Data section:
^^^^^^^^^^^^^^^^

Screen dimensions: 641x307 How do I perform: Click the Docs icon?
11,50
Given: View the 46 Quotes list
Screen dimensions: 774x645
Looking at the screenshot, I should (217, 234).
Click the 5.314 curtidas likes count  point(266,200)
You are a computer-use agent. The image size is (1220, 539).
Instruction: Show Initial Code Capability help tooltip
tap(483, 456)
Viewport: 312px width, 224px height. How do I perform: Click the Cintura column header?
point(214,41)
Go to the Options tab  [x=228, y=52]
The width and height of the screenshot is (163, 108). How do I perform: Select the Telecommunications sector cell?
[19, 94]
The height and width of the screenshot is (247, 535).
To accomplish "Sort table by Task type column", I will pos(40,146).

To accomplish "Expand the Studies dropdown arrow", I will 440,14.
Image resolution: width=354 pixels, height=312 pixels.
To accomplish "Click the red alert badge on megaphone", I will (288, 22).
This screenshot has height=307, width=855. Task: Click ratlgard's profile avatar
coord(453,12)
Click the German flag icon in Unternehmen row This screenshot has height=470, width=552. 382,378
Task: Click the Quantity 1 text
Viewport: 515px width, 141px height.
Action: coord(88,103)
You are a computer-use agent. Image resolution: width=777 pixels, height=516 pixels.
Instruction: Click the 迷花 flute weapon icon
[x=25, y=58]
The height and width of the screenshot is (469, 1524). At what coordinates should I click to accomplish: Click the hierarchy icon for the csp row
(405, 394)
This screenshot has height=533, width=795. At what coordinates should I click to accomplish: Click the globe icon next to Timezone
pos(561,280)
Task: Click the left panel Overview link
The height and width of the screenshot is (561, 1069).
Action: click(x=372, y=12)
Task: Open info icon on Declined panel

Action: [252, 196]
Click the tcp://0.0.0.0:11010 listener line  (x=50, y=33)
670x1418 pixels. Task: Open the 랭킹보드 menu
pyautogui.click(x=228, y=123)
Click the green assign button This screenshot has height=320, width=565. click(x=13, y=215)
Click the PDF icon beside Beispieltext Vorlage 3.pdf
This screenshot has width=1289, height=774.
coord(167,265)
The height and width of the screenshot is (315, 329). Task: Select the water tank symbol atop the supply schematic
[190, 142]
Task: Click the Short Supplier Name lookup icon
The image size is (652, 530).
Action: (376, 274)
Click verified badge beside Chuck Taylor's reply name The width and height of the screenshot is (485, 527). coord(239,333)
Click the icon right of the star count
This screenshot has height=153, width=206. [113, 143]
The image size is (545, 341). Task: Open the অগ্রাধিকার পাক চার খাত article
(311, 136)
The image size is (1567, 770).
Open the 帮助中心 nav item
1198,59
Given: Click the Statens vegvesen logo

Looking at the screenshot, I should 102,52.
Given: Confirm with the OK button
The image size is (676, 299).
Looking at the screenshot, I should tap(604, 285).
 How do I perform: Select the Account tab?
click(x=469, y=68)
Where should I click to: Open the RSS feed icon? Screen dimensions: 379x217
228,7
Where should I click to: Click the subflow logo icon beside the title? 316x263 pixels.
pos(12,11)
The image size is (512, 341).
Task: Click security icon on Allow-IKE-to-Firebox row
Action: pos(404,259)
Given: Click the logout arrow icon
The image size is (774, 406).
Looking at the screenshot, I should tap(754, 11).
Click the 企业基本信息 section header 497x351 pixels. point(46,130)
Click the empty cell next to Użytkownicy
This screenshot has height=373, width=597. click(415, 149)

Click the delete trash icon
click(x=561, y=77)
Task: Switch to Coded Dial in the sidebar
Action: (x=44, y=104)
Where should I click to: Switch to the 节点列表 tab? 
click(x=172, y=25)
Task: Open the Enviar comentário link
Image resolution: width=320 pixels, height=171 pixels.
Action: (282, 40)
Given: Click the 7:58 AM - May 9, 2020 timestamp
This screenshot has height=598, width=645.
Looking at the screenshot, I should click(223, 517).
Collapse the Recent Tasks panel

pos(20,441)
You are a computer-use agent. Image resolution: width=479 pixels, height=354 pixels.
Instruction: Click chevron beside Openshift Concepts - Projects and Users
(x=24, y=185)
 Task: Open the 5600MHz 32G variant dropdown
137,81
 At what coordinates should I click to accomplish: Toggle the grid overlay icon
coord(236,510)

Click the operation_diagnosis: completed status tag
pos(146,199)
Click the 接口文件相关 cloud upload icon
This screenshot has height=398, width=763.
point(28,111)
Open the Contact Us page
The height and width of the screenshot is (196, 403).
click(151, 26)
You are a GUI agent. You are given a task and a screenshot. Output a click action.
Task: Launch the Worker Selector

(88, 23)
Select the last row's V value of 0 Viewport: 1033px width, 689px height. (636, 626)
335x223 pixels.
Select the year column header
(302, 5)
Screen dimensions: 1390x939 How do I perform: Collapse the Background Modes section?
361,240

^^^^^^^^^^^^^^^^

What to do: From the listing above, copy every line where the string "agent" is found.

Answer area:
You are a computer-use agent. The image size is (1220, 539).
You are a computer-use agent. Image resolution: width=777 pixels, height=516 pixels.
You are a computer-use agent. Image resolution: width=479 pixels, height=354 pixels.
You are a GUI agent. You are given a task and a screenshot. Output a click action.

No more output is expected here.